• _Directions for this task_
Collect every line in the rows below that contains the word "Brackets", matching its case exactly.

• _Records from a data source_
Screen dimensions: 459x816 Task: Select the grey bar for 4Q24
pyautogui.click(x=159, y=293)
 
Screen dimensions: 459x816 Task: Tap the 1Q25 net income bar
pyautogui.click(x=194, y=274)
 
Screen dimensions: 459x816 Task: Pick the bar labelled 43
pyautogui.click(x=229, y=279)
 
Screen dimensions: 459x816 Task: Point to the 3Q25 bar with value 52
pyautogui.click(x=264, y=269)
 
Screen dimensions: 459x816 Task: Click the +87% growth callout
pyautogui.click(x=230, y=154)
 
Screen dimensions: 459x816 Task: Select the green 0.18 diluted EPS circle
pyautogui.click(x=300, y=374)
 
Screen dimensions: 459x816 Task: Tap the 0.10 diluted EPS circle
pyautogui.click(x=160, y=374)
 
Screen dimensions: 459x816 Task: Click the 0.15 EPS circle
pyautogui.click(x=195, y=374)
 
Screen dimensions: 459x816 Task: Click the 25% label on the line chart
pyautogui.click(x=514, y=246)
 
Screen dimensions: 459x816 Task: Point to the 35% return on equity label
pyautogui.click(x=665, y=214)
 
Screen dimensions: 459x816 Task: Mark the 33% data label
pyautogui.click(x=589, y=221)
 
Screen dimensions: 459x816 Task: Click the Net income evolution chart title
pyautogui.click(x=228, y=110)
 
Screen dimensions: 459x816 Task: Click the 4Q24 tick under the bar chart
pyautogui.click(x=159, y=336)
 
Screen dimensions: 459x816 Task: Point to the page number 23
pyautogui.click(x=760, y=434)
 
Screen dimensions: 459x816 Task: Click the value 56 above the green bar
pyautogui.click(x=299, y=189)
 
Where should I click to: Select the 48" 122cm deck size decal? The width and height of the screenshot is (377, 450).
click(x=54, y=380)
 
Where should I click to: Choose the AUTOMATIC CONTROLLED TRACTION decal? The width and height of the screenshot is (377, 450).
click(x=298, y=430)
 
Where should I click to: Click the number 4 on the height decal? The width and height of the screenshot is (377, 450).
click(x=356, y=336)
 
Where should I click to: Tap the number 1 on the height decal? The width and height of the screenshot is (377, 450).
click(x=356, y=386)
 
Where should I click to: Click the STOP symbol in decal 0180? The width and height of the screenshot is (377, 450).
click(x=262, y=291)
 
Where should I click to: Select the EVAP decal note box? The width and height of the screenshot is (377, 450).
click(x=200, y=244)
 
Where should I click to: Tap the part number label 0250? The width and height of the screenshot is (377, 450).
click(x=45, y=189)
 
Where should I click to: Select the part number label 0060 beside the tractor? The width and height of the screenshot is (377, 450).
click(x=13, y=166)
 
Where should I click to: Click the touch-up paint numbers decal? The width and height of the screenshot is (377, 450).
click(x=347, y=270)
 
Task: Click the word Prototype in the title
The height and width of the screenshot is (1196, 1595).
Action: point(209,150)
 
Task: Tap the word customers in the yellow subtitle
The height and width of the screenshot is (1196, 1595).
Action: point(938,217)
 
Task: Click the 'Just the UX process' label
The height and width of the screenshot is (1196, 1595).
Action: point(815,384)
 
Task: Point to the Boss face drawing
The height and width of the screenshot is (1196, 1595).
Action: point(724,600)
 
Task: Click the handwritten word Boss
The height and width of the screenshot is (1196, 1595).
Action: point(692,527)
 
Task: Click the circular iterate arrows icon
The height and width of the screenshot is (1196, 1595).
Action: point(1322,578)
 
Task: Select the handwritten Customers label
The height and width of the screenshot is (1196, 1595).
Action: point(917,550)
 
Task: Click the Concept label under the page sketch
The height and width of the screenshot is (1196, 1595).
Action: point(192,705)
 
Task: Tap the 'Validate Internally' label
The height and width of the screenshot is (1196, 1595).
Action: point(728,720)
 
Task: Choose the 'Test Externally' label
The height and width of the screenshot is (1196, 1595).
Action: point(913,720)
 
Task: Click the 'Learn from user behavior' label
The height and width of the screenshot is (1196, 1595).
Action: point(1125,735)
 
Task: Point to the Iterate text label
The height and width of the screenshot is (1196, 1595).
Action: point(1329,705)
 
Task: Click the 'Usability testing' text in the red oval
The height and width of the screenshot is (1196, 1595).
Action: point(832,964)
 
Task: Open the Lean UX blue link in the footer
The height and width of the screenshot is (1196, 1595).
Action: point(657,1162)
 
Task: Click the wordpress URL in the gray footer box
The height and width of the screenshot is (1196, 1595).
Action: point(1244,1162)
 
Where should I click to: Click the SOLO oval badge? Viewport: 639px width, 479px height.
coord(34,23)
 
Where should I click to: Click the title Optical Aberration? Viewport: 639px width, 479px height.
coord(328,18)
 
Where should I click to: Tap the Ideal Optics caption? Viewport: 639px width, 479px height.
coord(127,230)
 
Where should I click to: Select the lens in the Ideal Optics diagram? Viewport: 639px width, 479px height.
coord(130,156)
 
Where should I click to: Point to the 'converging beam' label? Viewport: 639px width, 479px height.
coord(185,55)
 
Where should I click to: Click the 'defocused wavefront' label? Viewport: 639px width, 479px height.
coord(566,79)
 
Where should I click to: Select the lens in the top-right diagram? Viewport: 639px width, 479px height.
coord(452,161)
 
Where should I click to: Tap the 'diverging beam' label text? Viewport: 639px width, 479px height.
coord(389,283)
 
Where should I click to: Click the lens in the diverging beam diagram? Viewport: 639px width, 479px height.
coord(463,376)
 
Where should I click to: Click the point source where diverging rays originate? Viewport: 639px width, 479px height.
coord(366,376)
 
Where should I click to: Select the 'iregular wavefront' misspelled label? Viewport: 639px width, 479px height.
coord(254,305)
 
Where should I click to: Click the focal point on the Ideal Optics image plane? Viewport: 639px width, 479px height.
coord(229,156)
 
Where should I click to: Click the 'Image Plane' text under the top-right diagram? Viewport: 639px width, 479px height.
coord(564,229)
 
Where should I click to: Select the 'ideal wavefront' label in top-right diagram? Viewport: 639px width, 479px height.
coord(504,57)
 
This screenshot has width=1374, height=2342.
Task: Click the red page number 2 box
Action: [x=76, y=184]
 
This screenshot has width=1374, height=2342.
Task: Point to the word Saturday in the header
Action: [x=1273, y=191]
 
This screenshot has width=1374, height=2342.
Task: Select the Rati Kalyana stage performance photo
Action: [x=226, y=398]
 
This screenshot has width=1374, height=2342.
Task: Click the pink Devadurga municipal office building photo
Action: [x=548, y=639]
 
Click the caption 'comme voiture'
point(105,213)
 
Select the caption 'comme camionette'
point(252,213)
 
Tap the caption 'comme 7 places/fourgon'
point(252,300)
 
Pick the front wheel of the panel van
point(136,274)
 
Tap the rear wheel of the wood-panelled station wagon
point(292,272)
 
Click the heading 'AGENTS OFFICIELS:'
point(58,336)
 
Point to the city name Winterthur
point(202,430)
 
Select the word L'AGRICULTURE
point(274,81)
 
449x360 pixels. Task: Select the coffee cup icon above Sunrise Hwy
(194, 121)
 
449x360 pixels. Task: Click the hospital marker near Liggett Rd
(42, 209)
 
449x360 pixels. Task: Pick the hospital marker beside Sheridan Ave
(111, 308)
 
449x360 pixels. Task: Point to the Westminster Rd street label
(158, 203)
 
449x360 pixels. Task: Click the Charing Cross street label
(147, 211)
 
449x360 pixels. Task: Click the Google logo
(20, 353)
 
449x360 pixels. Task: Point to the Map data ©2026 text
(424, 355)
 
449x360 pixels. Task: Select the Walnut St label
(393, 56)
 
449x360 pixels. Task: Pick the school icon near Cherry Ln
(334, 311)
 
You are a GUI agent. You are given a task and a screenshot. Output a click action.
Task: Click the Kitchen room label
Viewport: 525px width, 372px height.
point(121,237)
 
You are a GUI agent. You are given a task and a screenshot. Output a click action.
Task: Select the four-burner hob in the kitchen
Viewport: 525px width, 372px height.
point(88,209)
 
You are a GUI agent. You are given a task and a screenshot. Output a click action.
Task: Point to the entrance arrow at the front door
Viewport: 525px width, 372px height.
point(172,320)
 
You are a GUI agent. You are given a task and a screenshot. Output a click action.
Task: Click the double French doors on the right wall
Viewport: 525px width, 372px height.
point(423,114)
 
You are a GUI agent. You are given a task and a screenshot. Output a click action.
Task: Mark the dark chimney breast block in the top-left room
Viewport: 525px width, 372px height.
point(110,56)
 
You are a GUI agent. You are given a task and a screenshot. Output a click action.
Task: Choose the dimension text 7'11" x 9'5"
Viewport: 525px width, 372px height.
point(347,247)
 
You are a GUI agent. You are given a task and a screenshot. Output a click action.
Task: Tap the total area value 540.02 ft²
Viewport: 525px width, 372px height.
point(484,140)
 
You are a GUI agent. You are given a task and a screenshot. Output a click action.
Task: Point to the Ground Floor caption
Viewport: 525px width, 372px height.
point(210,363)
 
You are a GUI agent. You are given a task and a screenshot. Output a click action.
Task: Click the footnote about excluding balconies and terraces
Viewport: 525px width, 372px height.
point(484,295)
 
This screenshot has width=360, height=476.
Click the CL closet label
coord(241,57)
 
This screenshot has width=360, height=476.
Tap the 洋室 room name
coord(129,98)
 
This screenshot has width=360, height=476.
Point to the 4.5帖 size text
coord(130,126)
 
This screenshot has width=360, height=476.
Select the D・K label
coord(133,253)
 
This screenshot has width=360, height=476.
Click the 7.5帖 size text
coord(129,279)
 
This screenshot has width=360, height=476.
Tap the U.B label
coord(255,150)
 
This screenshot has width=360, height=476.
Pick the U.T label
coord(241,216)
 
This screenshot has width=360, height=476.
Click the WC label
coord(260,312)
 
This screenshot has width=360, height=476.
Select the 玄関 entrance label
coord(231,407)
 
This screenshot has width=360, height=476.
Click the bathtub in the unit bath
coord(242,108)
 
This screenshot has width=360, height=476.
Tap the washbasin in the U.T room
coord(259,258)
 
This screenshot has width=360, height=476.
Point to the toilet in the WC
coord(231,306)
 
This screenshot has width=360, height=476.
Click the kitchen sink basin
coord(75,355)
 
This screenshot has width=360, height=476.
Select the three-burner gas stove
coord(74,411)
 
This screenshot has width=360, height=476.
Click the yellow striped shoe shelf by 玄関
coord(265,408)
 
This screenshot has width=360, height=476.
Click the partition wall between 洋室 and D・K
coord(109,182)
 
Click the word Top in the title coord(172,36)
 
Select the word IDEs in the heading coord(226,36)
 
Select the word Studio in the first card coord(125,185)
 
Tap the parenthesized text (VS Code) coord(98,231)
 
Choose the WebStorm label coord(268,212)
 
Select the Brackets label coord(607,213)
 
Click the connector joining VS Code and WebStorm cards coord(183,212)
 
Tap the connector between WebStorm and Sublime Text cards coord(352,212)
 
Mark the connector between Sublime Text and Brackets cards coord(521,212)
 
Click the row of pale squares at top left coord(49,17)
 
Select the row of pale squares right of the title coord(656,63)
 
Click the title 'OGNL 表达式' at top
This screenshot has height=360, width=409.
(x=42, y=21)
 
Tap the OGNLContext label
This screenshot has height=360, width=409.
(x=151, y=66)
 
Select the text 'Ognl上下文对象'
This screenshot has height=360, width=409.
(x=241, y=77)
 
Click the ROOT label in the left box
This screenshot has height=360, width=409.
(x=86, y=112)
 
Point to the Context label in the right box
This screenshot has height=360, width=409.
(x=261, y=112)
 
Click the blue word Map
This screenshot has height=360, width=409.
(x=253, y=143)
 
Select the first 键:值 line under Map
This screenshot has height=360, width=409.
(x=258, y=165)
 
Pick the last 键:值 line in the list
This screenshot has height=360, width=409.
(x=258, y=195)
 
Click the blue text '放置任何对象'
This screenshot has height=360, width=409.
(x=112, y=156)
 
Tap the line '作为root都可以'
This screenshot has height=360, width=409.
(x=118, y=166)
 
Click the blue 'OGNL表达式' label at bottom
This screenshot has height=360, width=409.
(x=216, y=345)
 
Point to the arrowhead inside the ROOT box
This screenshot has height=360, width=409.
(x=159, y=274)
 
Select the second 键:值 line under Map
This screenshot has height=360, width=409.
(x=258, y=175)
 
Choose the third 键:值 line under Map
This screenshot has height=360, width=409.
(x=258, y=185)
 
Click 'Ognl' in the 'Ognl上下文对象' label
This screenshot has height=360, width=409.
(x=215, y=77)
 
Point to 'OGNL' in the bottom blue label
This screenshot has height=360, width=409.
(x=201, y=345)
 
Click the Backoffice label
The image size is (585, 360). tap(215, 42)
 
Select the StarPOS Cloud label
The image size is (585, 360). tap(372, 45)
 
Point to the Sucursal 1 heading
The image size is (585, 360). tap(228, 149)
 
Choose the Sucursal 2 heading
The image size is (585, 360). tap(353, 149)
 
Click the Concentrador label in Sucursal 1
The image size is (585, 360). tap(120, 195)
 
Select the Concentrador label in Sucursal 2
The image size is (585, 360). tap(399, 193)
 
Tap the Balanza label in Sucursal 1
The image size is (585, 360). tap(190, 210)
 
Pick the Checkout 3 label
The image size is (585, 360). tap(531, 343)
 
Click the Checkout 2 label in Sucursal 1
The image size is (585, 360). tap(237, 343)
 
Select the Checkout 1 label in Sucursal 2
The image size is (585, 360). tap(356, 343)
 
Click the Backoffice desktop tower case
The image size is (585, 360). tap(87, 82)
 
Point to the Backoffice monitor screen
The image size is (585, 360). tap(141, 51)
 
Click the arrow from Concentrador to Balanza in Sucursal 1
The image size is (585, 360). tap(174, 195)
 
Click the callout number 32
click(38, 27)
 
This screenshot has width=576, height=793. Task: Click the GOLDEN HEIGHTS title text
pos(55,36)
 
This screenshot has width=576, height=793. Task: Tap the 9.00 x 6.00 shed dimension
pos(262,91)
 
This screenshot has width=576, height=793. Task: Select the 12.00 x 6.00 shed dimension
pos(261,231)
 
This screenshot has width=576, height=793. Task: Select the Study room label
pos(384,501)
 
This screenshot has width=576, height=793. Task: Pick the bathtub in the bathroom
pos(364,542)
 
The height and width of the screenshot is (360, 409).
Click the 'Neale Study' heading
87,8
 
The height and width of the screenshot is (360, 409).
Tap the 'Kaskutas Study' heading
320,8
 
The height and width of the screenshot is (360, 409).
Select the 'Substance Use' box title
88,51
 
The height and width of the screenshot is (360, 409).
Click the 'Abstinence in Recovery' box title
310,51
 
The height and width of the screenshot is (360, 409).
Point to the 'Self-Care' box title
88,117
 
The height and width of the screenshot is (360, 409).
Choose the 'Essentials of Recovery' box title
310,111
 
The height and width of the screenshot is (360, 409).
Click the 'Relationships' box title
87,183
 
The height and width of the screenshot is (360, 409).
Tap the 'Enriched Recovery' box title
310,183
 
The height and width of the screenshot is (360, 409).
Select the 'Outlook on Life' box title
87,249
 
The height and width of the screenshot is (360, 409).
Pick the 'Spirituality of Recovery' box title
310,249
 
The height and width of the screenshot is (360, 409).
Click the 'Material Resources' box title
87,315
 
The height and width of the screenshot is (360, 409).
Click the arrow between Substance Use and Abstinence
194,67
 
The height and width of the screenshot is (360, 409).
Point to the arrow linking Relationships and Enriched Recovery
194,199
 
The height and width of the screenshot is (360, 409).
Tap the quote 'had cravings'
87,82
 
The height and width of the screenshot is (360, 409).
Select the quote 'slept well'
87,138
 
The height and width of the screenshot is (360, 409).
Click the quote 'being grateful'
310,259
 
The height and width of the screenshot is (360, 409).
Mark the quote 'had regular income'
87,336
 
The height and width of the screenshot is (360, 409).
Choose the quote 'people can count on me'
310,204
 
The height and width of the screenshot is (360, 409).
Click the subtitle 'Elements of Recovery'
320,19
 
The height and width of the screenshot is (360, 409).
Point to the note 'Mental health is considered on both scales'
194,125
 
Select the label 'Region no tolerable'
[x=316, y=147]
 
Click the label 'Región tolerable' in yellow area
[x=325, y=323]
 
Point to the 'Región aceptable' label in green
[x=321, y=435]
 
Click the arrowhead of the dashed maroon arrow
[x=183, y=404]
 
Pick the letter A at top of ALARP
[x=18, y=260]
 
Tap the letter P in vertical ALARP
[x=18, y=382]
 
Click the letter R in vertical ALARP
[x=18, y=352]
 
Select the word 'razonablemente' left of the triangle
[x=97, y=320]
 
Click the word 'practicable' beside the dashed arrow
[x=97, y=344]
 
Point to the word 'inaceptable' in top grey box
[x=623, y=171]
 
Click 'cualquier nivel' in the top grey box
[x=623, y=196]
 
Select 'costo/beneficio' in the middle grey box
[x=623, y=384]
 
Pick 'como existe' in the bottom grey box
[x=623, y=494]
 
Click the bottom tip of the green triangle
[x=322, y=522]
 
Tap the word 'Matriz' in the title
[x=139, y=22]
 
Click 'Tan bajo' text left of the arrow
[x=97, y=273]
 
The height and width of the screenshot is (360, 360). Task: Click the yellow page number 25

• _The completed task_
Select the Brackets label coord(607,213)
Mark the connector between Sublime Text and Brackets cards coord(521,212)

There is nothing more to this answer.